Les châteaux de la subversion, Annie Le Brun, éd. Garnier Frères, coll. « Folio Essais », 1982 (ISBN2-07-032341-2), partie I, « Melmoth réconcilié » ou le prix d'une entrée dans l'histoire, p. 32
A en croire la critique extasiée, le monde de Balzac serait encore celui où nous vivons. Mais ne serait-ce pas parce que Balzac, profondément acquis à ce monde-là, a engagé ses prodigieuses qualités d'observateur à en asseoir les fondements ? Une fois le sens ainsi fixé, c'est le plus et le moins, l'économie et la dépense qui vont écrire l'histoire et les histoires. Par bonheur, Balzac joue le jeu jusqu'au bout : en cherchant à dépister la raison de la folie, il rencontre en chemin la folie de la raison. Trop passionné serviteur de la raison marchande, le voilà qui se laisse emporter par la folie du nombre. Et c'est cette seule folie qui fait sa grandeur, qui transforme l'observateur en visionnaire, éclairant parfois le réel de tous les feux de ce qui n'est pas. Néanmoins, on ne saurait se laisser abuser par la stature du personnage : c'est avec lui et par lui que le roman commence à se confondre avec le bilan. Bilan d'une époque, bilan d'une société, bilan d'une vie. Le monde de l'argent a trouvé son genre littéraire par excellence qui répercutera ses brillances, ses brutalités, ses subtilités, ses cruautés, ses contradictions dans l'espace de la fiction. Jusqu'à ce que la raison marchande en crise au début du XXe siècle dépose son bilan en même temps que ses romans.
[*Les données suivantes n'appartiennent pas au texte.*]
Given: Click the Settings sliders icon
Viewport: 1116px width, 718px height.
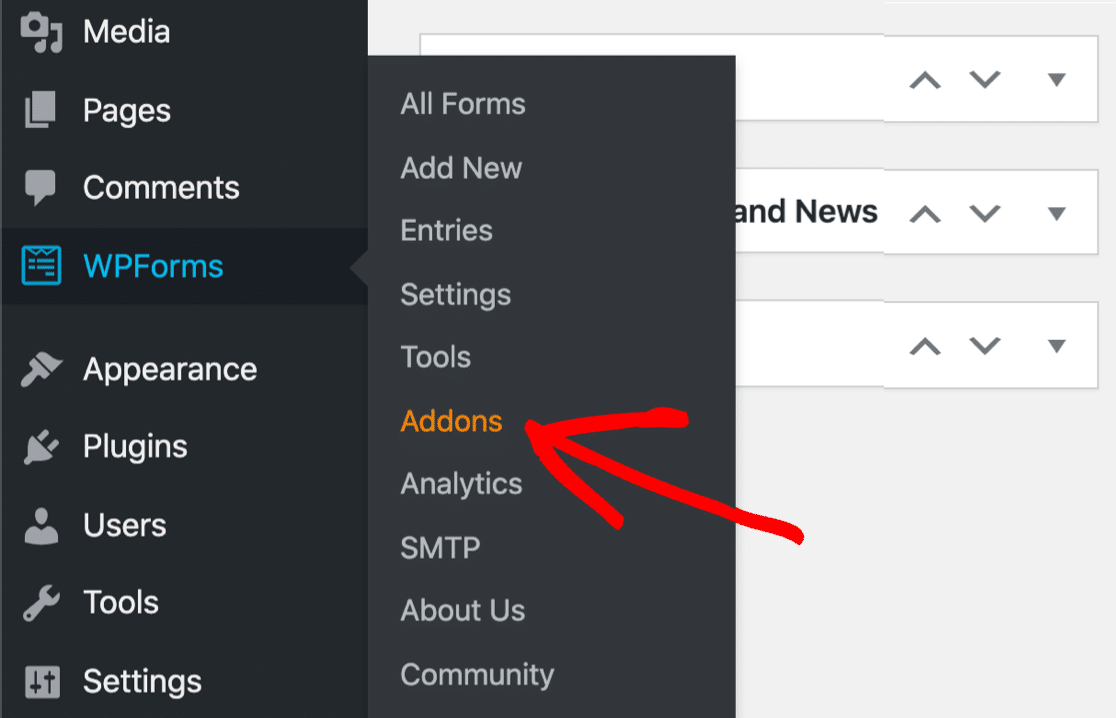Looking at the screenshot, I should point(42,682).
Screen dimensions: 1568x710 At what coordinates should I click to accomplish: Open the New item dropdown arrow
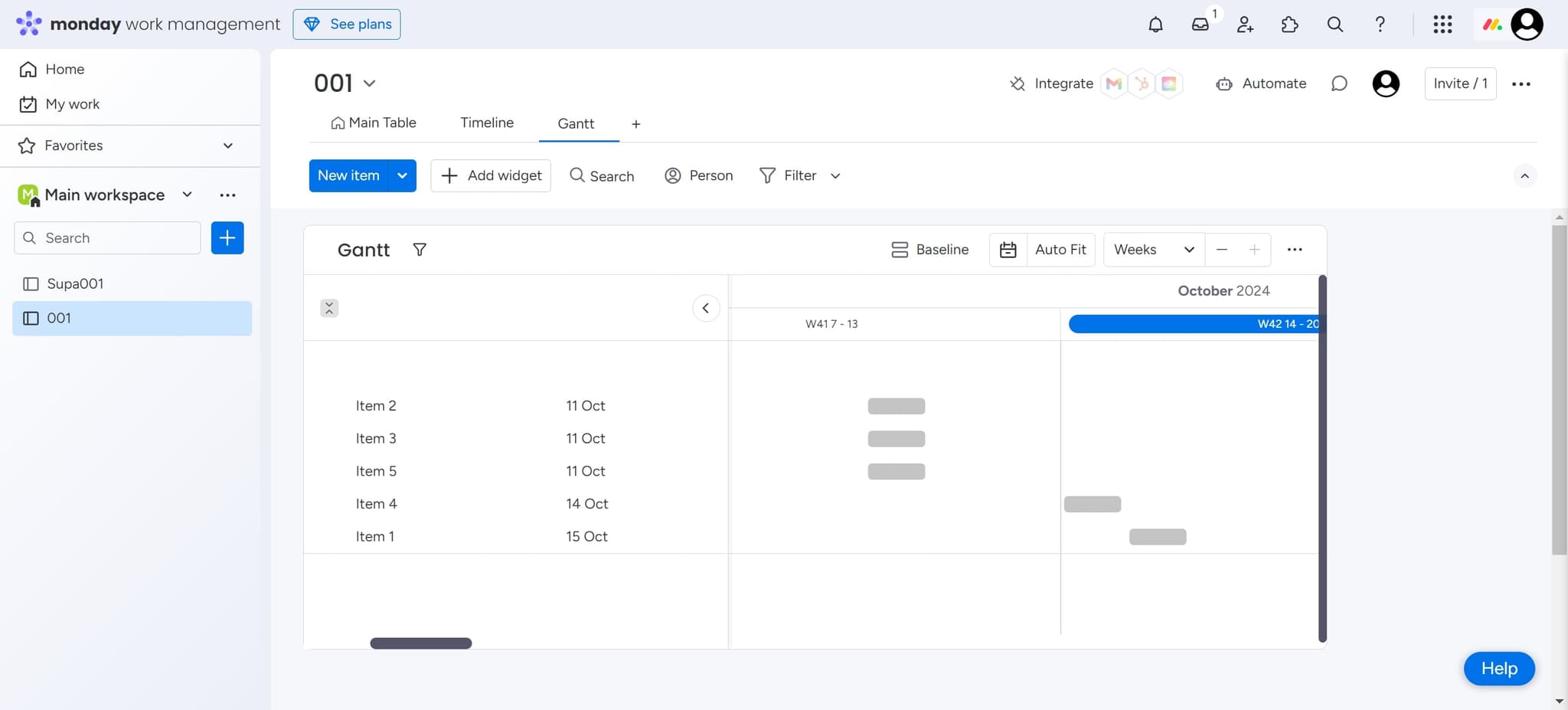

Les châteaux de la subversion, Annie Le Brun, éd. Garnier Frères, coll. « Folio Essais », 1982 (ISBN2-07-032341-2), partie I, « Melmoth réconcilié » ou le prix d'une entrée dans l'histoire, p. 34
Félicien Marceau, Balzac et son monde, 1986
[…] Il y a chez Balzac quelque chose qui n’est pas à notre mesure. Balzac est un monde. Chacun ne voit du monde que ce qui lui plaît, l’agace, ou le touche, l’un les bocages, l’autre les vieilles façades, un troisième les hannetons ou le bleu regard de la crémière. J’ai connu un fervent de Balzac qui ne jurait que par Louis Lambert. J’ai trouvé davantage dans Illusions perdues. Je vois bien, par exemple, que Balzac s’est aventuré dans la mystique. Je l’indique. Qu’on ne m’en demande pas davantage. Je n’entends rien à la mystique. En m’y aventurant à mon tour, c’est alors à coup sûr que j’aurais écrit des choses sans intérêt. Un érudit eût pu sans doute se montrer plus complet. Je ne suis pas un érudit. Je suis un romancier. Les romanciers ont un travers : ils ne peuvent parler que de ce qui, profondément, les intéresse. Mais il n’est peut-être pas mauvais que, de temps en temps, ce soit un romancier qui parle de Balzac. « Il importe d’avoir lu Balzac, tout Balzac , écrit André Gide dans Incidences. Quelques écrivains ont cru pouvoir s’en dispenser ; dans la suite, ils ont pu ne pas bien se rendre compte eux-mêmes de ce qui leur manquait ; on s’en rend compte pour eux ». Comme Dostoïevski disait : nous sortons tous du Manteau, ainsi les trois quarts des romanciers français devraient dire : nous sommes tous les fils du Père Goriot.